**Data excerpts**

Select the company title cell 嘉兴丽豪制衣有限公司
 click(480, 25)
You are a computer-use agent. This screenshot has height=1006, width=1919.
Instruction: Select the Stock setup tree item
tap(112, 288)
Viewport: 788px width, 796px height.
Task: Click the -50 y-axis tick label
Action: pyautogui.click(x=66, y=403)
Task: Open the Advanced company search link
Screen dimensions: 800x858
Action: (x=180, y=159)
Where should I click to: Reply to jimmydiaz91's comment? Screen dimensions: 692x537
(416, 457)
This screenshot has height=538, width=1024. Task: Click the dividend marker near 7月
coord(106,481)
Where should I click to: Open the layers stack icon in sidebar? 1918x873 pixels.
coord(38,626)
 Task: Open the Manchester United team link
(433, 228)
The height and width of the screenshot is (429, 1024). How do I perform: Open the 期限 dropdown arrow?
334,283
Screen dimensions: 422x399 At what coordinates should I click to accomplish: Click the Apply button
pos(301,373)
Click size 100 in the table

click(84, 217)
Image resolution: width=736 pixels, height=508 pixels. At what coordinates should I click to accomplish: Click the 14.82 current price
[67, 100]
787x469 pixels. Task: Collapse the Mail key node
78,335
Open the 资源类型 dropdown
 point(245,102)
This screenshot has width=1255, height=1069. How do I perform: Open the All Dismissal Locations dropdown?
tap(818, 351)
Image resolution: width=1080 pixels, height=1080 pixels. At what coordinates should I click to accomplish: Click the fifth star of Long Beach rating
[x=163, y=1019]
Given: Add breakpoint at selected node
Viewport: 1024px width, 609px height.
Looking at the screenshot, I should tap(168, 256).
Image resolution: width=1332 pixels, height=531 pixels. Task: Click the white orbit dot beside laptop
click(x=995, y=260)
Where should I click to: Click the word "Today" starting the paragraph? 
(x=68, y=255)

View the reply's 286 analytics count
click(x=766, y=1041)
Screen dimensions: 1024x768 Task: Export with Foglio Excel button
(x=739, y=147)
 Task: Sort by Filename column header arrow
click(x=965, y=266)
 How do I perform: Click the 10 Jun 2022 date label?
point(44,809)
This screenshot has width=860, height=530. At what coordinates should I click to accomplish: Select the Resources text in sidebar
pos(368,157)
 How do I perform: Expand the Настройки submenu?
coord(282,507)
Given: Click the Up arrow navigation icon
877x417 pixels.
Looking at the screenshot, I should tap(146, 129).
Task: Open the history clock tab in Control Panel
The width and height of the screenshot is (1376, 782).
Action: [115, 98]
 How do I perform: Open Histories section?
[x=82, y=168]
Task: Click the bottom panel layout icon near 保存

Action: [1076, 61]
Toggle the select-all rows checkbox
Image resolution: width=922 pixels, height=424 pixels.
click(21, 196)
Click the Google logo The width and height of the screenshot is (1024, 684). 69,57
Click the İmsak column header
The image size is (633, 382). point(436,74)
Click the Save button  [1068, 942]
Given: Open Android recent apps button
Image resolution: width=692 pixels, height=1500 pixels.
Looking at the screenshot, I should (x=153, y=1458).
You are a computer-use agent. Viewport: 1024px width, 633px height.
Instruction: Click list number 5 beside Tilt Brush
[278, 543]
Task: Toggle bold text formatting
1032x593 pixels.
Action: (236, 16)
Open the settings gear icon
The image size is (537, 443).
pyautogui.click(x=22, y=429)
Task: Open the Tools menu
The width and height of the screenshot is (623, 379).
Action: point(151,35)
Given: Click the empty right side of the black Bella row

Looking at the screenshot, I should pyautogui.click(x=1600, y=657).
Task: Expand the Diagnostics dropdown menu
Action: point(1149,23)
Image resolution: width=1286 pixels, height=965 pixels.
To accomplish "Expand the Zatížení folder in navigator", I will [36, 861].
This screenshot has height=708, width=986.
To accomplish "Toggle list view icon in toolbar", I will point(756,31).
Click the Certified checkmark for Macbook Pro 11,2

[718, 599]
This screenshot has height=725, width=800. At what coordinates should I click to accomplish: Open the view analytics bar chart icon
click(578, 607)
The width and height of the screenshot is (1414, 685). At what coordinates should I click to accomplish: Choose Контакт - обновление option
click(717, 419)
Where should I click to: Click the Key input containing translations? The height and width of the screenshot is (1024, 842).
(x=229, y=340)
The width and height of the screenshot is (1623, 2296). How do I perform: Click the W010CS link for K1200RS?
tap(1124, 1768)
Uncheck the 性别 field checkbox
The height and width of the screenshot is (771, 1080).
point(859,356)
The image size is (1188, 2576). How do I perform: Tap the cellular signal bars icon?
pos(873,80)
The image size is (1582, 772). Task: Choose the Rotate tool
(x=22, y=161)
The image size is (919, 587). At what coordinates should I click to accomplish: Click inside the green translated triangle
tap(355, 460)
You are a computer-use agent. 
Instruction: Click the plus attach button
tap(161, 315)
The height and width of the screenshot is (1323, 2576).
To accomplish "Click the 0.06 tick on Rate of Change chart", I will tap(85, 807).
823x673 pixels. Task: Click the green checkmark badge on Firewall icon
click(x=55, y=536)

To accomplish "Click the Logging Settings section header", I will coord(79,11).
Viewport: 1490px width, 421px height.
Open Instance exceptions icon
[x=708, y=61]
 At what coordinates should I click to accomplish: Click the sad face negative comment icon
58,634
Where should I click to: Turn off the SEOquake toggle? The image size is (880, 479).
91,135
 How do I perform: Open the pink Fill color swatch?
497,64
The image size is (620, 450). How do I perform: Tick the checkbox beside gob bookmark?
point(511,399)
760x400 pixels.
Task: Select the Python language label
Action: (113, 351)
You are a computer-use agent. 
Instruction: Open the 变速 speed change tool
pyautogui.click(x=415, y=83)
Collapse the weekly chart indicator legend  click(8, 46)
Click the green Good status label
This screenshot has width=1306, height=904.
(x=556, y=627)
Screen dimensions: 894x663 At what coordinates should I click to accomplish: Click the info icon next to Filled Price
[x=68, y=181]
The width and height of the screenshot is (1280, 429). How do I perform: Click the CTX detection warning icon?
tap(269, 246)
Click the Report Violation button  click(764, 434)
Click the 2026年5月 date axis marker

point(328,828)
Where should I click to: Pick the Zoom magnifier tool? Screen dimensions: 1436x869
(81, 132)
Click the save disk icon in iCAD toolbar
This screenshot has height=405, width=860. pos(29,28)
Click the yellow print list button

**Exercise description**
Each line in the data that holds the string "agent" needs to be copied.

**Output of the exercise**
You are a computer-use agent. This screenshot has height=1006, width=1919.
You are a computer-use agent. Viewport: 1024px width, 633px height.
You are a computer-use agent. 
You are a computer-use agent. 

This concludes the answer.